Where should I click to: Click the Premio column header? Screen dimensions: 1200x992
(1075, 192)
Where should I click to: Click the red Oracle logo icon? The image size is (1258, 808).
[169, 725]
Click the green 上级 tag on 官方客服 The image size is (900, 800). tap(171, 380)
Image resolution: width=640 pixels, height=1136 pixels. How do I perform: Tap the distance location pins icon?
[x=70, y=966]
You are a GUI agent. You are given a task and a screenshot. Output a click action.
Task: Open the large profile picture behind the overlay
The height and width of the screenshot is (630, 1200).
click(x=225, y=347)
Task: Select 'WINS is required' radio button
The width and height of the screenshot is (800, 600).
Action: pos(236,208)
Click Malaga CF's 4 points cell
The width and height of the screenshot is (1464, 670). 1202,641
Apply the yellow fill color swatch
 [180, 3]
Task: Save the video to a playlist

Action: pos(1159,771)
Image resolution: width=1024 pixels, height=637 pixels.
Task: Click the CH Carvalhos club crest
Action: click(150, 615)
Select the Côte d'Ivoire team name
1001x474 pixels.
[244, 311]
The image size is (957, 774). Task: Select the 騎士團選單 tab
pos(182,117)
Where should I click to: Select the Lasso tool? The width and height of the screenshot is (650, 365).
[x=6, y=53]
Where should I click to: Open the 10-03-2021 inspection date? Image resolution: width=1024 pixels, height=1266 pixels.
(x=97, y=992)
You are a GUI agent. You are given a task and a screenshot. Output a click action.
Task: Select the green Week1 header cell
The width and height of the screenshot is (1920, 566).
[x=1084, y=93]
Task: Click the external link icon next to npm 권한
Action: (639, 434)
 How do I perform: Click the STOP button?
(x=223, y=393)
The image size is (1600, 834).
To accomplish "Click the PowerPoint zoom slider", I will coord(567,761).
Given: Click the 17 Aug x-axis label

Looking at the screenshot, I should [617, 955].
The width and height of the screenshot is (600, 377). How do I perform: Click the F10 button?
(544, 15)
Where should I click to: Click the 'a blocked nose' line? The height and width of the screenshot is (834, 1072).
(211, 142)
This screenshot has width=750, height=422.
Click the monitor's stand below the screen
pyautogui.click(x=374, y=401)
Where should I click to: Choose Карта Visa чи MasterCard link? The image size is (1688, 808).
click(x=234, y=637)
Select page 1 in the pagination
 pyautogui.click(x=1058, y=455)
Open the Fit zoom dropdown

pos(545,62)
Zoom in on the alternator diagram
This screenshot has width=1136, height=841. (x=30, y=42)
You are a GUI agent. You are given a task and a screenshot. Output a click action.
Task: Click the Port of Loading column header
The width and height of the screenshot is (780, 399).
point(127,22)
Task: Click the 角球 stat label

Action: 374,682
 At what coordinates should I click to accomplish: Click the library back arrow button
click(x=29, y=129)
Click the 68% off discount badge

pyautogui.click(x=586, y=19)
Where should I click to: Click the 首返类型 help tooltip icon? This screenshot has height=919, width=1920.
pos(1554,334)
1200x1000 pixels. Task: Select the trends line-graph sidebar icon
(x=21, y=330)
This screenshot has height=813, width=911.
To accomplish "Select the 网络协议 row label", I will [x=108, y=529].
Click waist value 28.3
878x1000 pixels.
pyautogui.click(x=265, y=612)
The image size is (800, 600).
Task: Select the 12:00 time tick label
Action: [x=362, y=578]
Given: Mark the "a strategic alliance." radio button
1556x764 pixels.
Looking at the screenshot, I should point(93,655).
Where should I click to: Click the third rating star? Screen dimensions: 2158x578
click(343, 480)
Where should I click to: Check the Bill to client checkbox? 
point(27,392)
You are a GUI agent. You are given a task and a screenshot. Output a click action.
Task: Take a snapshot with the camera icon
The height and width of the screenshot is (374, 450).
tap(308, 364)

# # #

Exactly as they appear above, the records are to be transcribed in full.

Where should I click to: Click the Premio column header? Screen dimensions: 1200x992
(1075, 192)
Where should I click to: Click the red Oracle logo icon? The image size is (1258, 808).
[169, 725]
Click the green 上级 tag on 官方客服 The image size is (900, 800). tap(171, 380)
Image resolution: width=640 pixels, height=1136 pixels. How do I perform: Tap the distance location pins icon?
[x=70, y=966]
You are a GUI agent. You are given a task and a screenshot. Output a click action.
Task: Open the large profile picture behind the overlay
The height and width of the screenshot is (630, 1200).
click(x=225, y=347)
Task: Select 'WINS is required' radio button
The width and height of the screenshot is (800, 600).
Action: pos(236,208)
Click Malaga CF's 4 points cell
The width and height of the screenshot is (1464, 670). 1202,641
Apply the yellow fill color swatch
 [180, 3]
Task: Save the video to a playlist

Action: pos(1159,771)
Image resolution: width=1024 pixels, height=637 pixels.
Task: Click the CH Carvalhos club crest
Action: click(150, 615)
Select the Côte d'Ivoire team name
1001x474 pixels.
[244, 311]
The image size is (957, 774). Task: Select the 騎士團選單 tab
pos(182,117)
Where should I click to: Select the Lasso tool? The width and height of the screenshot is (650, 365).
[x=6, y=53]
Where should I click to: Open the 10-03-2021 inspection date? Image resolution: width=1024 pixels, height=1266 pixels.
(x=97, y=992)
You are a GUI agent. You are given a task and a screenshot. Output a click action.
Task: Select the green Week1 header cell
The width and height of the screenshot is (1920, 566).
[x=1084, y=93]
Task: Click the external link icon next to npm 권한
Action: (639, 434)
 How do I perform: Click the STOP button?
(x=223, y=393)
The image size is (1600, 834).
To accomplish "Click the PowerPoint zoom slider", I will coord(567,761).
Given: Click the 17 Aug x-axis label

Looking at the screenshot, I should [617, 955].
The width and height of the screenshot is (600, 377). How do I perform: Click the F10 button?
(544, 15)
Where should I click to: Click the 'a blocked nose' line? The height and width of the screenshot is (834, 1072).
(211, 142)
This screenshot has width=750, height=422.
Click the monitor's stand below the screen
pyautogui.click(x=374, y=401)
Where should I click to: Choose Карта Visa чи MasterCard link? The image size is (1688, 808).
click(x=234, y=637)
Select page 1 in the pagination
 pyautogui.click(x=1058, y=455)
Open the Fit zoom dropdown

pos(545,62)
Zoom in on the alternator diagram
This screenshot has width=1136, height=841. (x=30, y=42)
You are a GUI agent. You are given a task and a screenshot. Output a click action.
Task: Click the Port of Loading column header
The width and height of the screenshot is (780, 399).
point(127,22)
Task: Click the 角球 stat label

Action: 374,682
 At what coordinates should I click to accomplish: Click the library back arrow button
click(x=29, y=129)
Click the 68% off discount badge

pyautogui.click(x=586, y=19)
Where should I click to: Click the 首返类型 help tooltip icon? This screenshot has height=919, width=1920.
pos(1554,334)
1200x1000 pixels. Task: Select the trends line-graph sidebar icon
(x=21, y=330)
This screenshot has height=813, width=911.
To accomplish "Select the 网络协议 row label", I will [x=108, y=529].
Click waist value 28.3
878x1000 pixels.
pyautogui.click(x=265, y=612)
The image size is (800, 600).
Task: Select the 12:00 time tick label
Action: [x=362, y=578]
Given: Mark the "a strategic alliance." radio button
1556x764 pixels.
Looking at the screenshot, I should point(93,655).
Where should I click to: Click the third rating star? Screen dimensions: 2158x578
click(343, 480)
Where should I click to: Check the Bill to client checkbox? 
point(27,392)
You are a GUI agent. You are given a task and a screenshot. Output a click action.
Task: Take a snapshot with the camera icon
The height and width of the screenshot is (374, 450).
tap(308, 364)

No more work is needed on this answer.